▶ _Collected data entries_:

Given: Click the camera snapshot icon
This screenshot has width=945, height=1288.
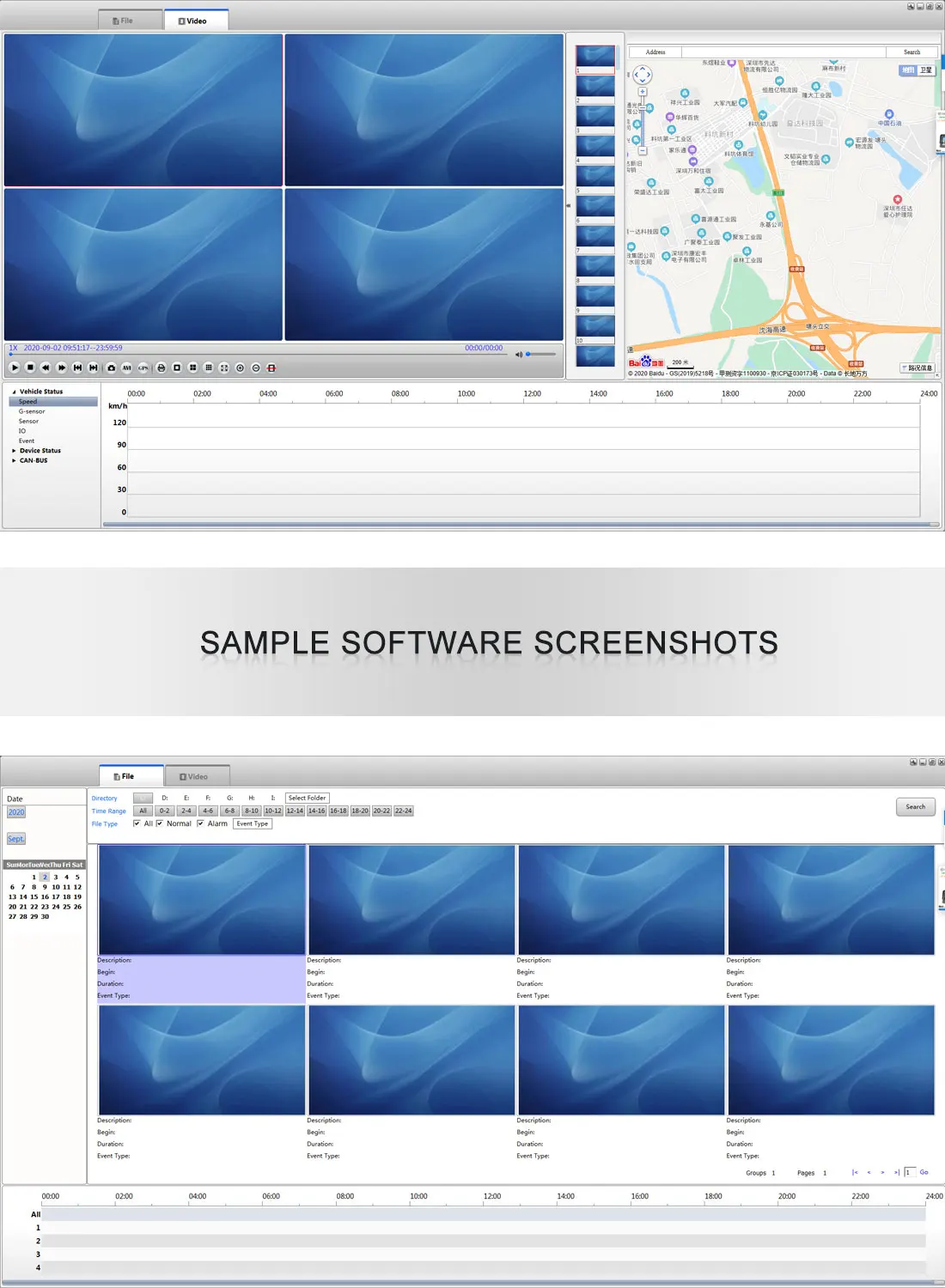Looking at the screenshot, I should pyautogui.click(x=111, y=368).
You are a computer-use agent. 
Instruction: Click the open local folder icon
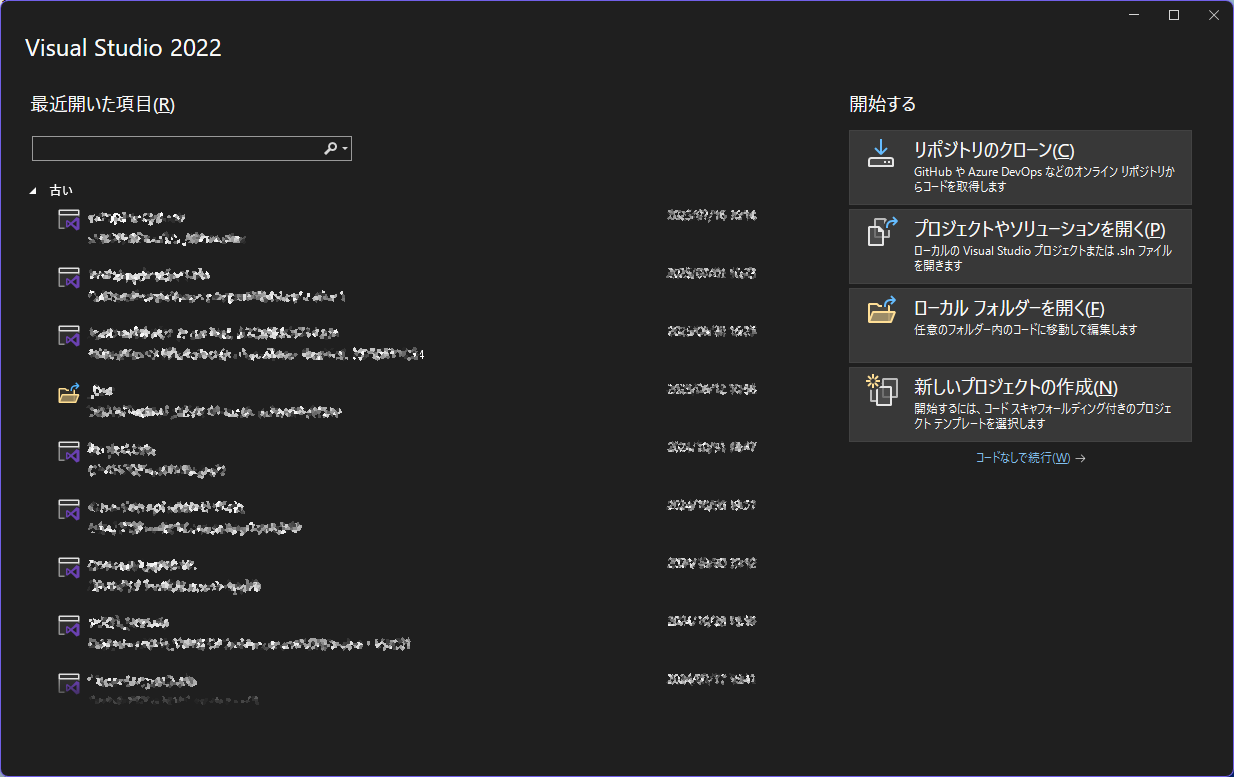(880, 311)
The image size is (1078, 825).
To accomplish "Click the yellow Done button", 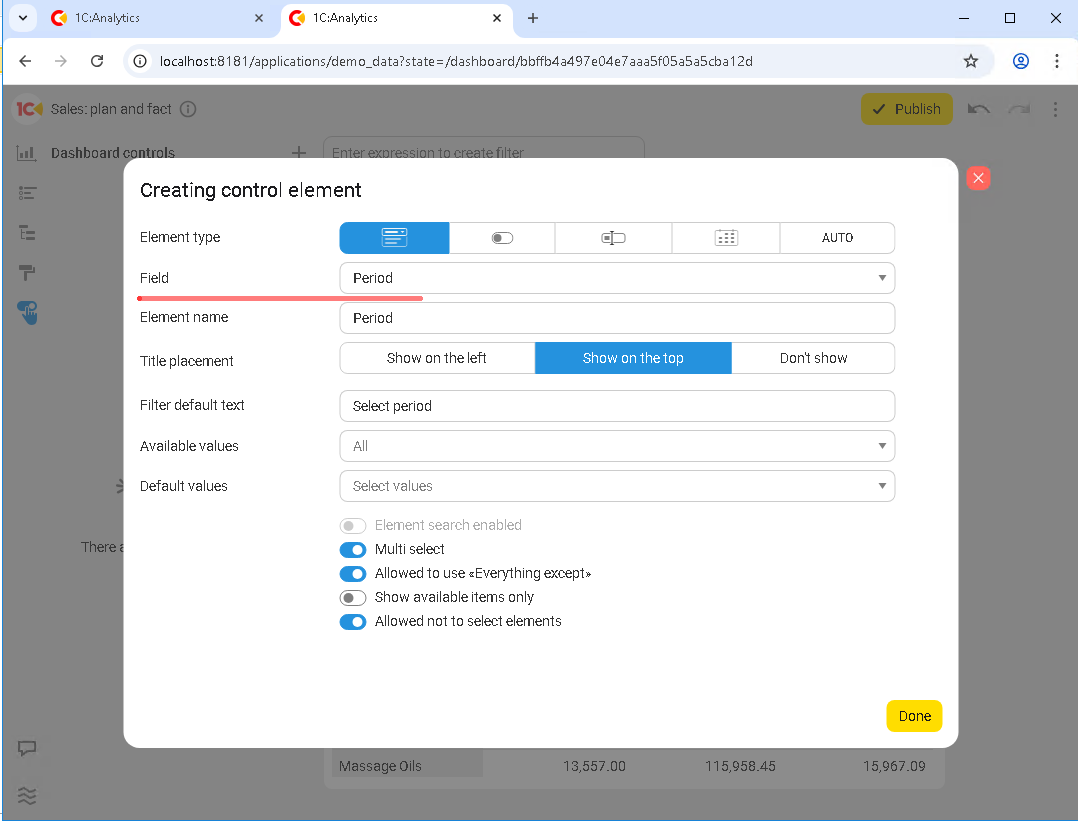I will [x=914, y=716].
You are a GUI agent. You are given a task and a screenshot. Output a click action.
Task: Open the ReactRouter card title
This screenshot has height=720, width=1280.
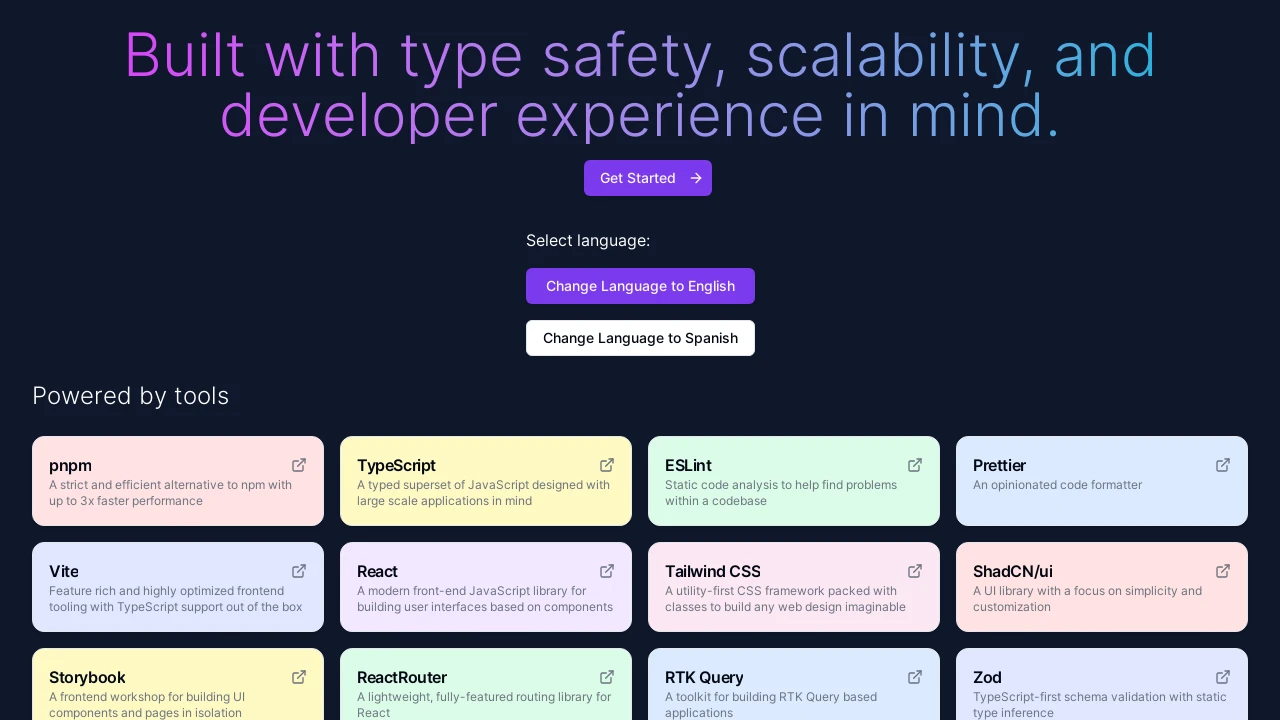pos(402,677)
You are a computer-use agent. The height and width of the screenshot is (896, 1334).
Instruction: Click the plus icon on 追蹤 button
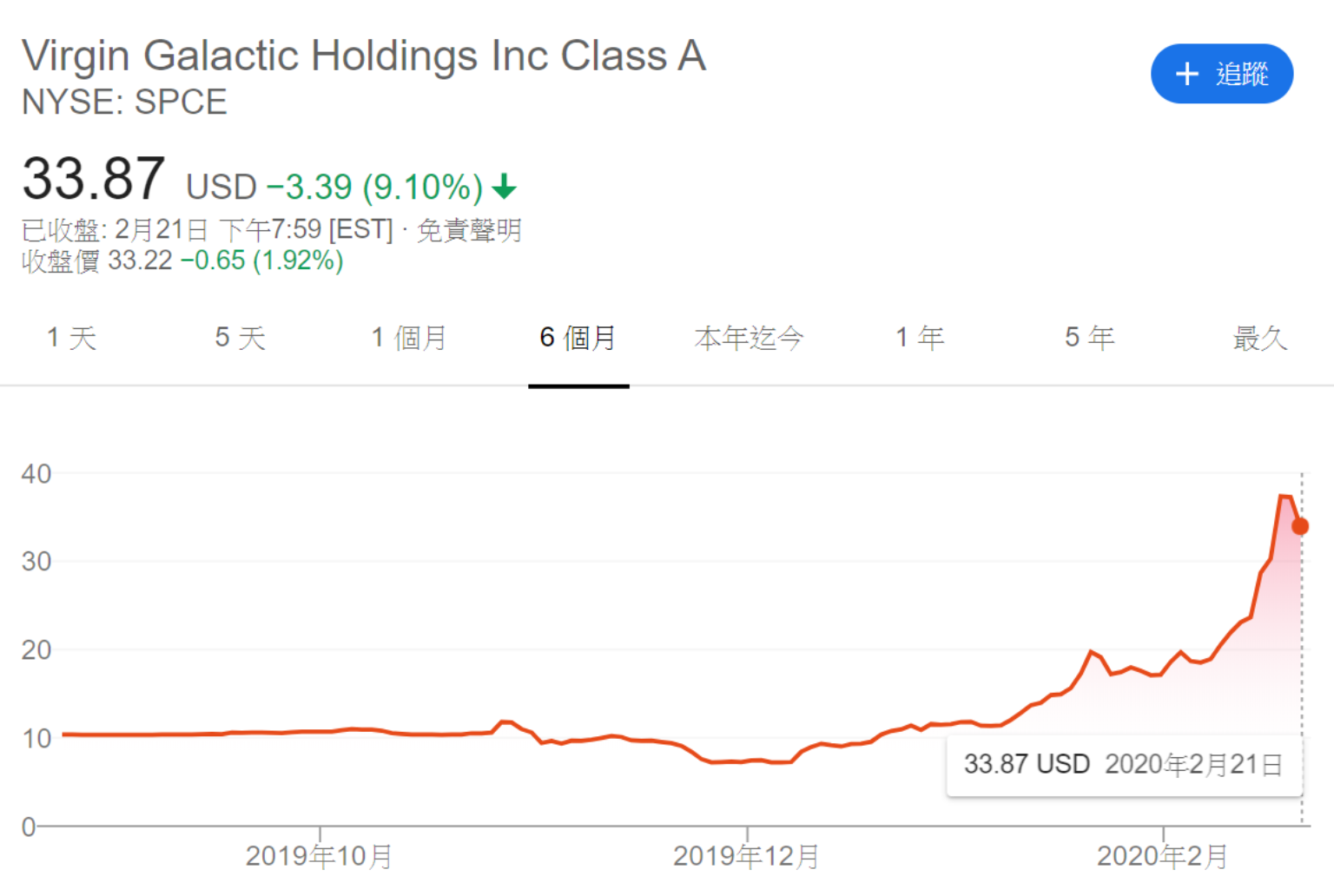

▶ _PROBLEM DETAILS_:
Search the entries for the word "agent", then list each line that holds it.

▶ _SOLUTION FOR THIS PROBLEM_:
You are a computer-use agent. 
You are a GUI agent. You are given a task and a screenshot. Output a click action.
You are a computer-use agent. The height and width of the screenshot is (896, 1334).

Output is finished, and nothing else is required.